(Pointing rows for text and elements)
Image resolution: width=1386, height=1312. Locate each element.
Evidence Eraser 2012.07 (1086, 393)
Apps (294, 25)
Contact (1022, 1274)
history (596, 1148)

---

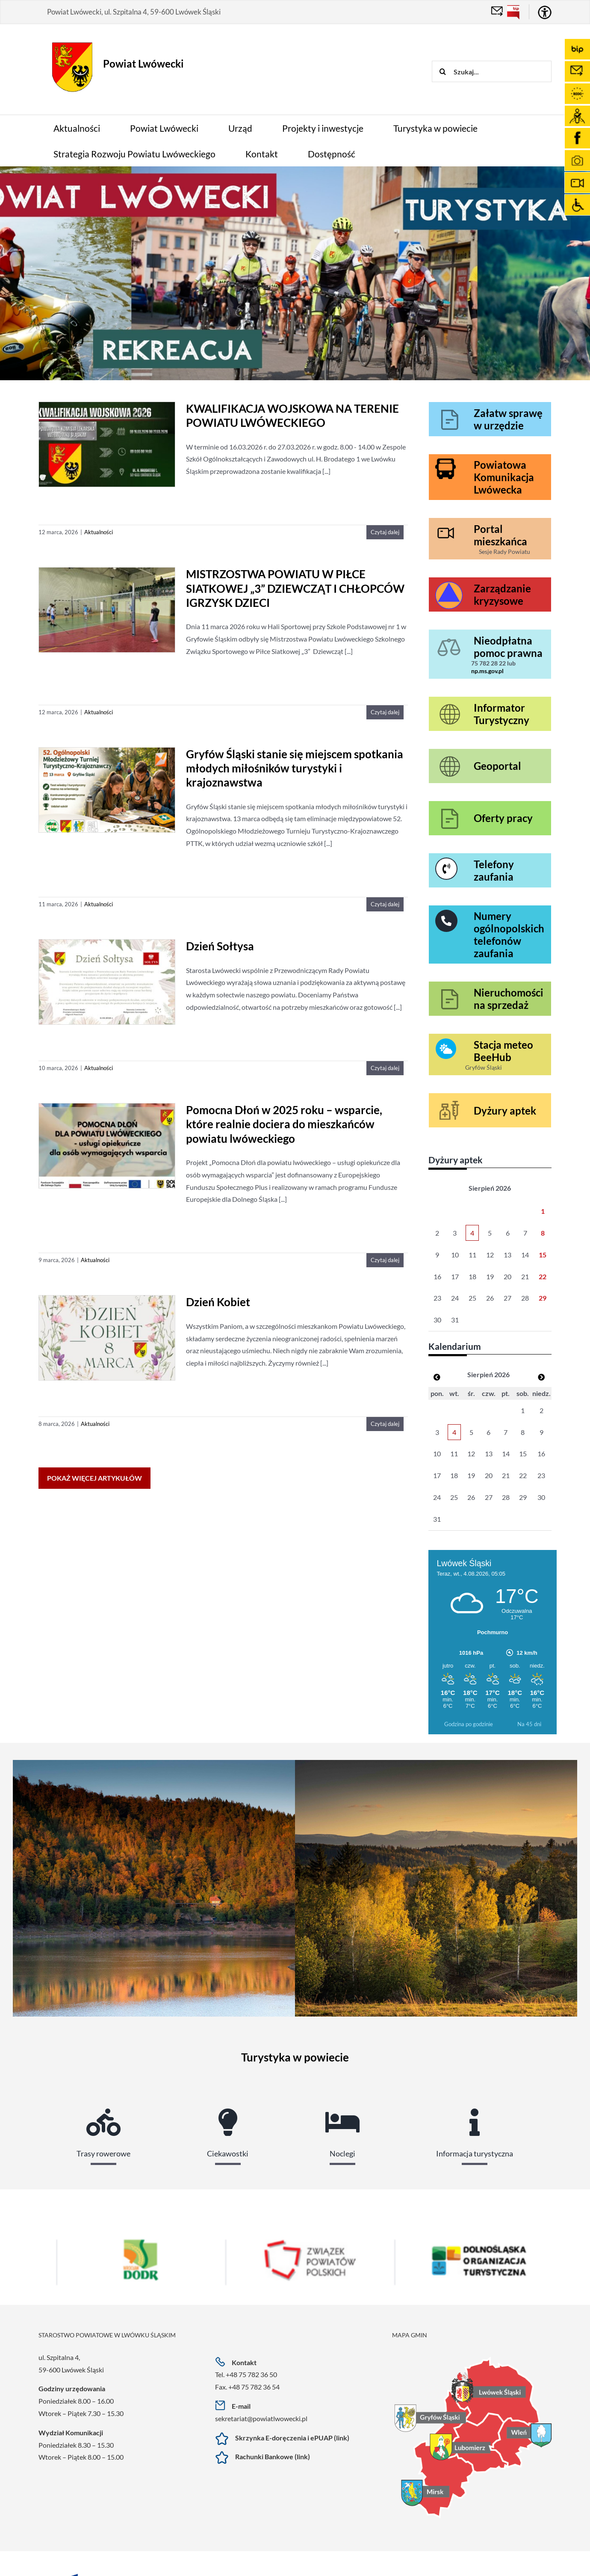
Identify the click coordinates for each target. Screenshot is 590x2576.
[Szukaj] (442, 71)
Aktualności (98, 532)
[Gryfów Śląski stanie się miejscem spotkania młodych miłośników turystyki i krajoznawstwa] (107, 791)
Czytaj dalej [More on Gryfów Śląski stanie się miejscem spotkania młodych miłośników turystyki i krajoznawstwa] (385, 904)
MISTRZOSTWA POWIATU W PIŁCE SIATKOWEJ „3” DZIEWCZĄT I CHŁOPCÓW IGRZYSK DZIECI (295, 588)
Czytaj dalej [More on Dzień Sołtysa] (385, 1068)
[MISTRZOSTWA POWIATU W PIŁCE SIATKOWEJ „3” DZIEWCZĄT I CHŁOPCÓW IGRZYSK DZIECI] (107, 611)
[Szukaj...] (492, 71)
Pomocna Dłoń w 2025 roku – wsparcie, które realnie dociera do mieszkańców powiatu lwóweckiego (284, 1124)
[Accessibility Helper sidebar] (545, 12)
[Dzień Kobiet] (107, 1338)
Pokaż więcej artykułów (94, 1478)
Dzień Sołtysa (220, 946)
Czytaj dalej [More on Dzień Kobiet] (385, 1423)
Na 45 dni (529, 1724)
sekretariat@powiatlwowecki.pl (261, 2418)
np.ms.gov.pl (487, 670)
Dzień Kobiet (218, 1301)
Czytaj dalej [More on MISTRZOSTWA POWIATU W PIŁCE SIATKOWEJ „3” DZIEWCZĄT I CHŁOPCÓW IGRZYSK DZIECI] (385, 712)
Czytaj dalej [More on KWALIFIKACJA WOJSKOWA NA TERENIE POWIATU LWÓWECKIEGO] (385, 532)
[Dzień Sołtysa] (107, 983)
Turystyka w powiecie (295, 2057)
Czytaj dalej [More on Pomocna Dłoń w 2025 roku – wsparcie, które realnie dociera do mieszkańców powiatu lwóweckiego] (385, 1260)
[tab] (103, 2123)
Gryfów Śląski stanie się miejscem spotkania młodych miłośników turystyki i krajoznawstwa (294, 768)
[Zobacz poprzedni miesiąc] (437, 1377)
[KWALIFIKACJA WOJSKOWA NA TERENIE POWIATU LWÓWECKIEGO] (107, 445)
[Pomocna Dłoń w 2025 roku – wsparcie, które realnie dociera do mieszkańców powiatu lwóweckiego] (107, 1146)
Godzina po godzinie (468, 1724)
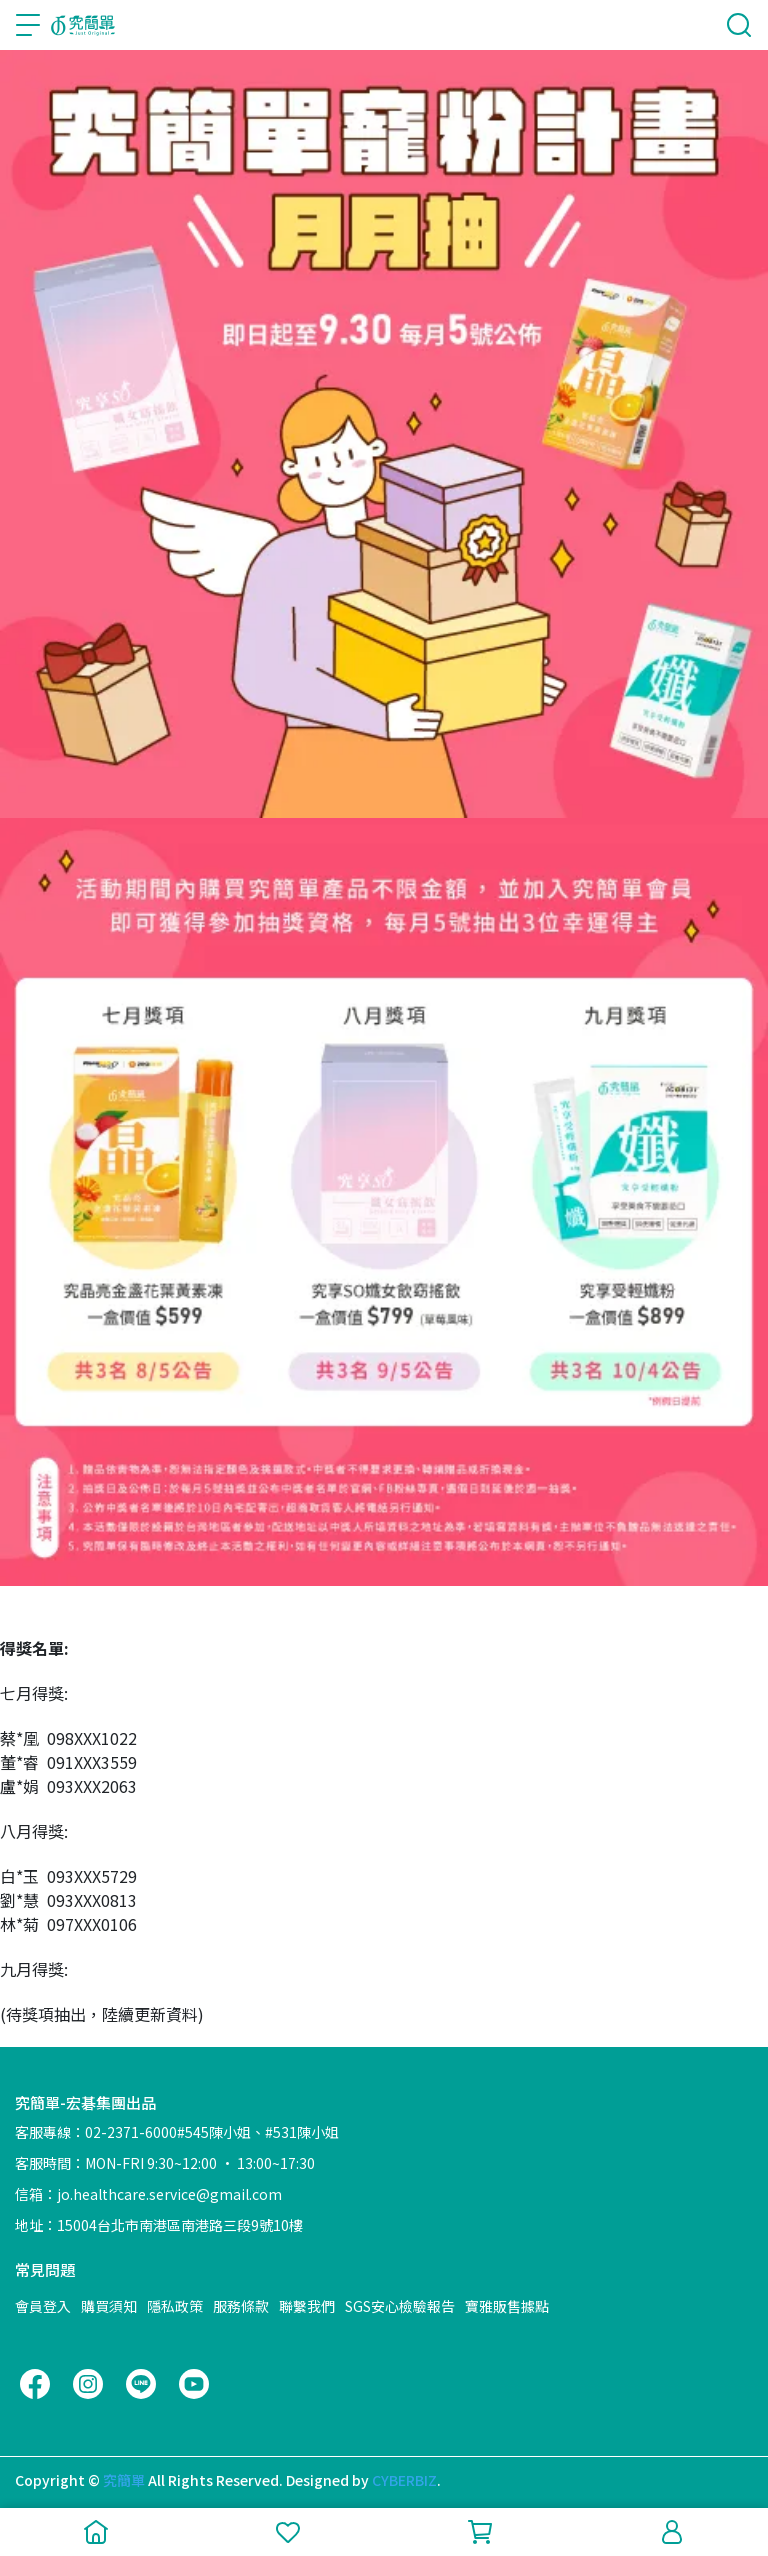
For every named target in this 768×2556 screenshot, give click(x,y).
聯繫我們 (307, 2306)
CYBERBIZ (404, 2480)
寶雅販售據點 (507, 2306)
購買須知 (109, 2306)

...

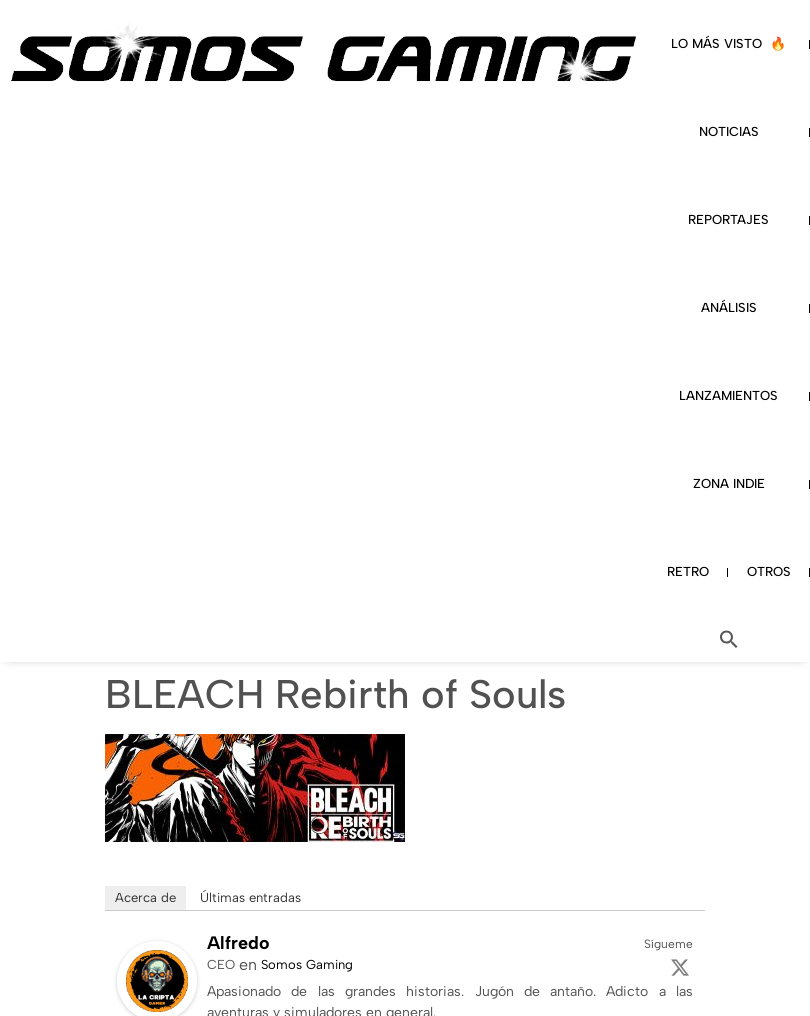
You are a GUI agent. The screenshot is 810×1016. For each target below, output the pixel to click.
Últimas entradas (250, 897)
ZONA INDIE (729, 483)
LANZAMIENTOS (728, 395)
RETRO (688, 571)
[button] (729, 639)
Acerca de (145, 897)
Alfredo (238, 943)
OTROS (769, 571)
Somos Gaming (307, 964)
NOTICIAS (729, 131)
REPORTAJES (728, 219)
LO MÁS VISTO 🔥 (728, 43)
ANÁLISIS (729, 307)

:: What to do ::
Rename "Apps" to "Applications" in the stretch from the line containing "Image resolution: width=1386, height=1312." through the line containing "Contact (1022, 1274)", and give those lines again with everything else left unchanged.

:: Reply to the task ::
Image resolution: width=1386, height=1312. Locate each element.
Evidence Eraser 2012.07 (1086, 393)
Applications (294, 25)
Contact (1022, 1274)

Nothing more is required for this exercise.